>>>

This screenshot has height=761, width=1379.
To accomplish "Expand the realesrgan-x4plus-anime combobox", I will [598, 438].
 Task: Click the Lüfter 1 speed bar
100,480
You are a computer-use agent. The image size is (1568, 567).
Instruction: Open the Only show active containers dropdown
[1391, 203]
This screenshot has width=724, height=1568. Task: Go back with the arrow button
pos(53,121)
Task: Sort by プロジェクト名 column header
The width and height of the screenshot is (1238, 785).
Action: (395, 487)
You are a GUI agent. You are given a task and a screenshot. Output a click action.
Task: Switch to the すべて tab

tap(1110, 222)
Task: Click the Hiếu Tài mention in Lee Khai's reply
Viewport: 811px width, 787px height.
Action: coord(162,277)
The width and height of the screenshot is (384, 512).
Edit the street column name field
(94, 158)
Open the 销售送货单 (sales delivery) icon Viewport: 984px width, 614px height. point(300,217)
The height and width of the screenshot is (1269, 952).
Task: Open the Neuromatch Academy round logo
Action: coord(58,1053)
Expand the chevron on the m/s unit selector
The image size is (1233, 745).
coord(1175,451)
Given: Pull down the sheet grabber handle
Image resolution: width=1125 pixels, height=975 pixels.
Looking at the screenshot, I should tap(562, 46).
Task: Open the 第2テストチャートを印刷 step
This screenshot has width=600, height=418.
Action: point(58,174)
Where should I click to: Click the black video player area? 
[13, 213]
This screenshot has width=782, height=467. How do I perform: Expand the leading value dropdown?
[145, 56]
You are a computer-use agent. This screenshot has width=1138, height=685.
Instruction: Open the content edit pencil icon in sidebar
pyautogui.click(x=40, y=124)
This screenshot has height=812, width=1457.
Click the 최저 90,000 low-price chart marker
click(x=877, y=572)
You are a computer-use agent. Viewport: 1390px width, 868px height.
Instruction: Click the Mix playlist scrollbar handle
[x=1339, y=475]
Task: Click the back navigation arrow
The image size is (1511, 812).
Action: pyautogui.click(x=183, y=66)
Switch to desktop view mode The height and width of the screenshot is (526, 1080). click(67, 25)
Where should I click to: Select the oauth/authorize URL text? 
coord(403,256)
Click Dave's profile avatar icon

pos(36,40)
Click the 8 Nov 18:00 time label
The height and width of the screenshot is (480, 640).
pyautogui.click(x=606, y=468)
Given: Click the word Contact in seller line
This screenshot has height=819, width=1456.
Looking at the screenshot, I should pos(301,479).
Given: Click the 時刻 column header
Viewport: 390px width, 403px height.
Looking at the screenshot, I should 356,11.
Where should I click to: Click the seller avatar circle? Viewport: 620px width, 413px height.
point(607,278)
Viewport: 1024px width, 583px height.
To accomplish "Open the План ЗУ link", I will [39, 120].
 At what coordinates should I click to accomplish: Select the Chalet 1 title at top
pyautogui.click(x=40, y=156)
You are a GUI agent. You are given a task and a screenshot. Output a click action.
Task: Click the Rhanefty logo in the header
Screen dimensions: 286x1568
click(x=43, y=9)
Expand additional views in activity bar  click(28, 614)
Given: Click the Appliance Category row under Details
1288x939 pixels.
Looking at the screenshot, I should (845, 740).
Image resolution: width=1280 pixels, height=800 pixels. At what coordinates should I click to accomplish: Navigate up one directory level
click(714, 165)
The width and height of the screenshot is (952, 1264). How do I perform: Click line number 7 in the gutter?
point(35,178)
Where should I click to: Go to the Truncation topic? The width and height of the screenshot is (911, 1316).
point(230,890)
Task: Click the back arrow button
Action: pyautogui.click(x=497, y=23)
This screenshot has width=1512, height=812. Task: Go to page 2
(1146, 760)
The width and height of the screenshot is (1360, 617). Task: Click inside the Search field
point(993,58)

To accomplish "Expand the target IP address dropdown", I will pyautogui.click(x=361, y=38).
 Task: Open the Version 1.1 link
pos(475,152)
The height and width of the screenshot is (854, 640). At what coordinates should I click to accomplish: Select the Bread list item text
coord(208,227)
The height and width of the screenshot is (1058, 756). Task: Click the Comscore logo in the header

<<<

**Exercise details:** Of the lines above, output exactly those from the line bearing "Where should I click to: Click the black" through the line bearing "You are a computer-use agent. Viewport: 1390px", inclusive.

**Answer space:**
Where should I click to: Click the black video player area? 
[13, 213]
This screenshot has width=782, height=467. How do I perform: Expand the leading value dropdown?
[145, 56]
You are a computer-use agent. This screenshot has width=1138, height=685.
Instruction: Open the content edit pencil icon in sidebar
pyautogui.click(x=40, y=124)
This screenshot has height=812, width=1457.
Click the 최저 90,000 low-price chart marker
click(x=877, y=572)
You are a computer-use agent. Viewport: 1390px width, 868px height.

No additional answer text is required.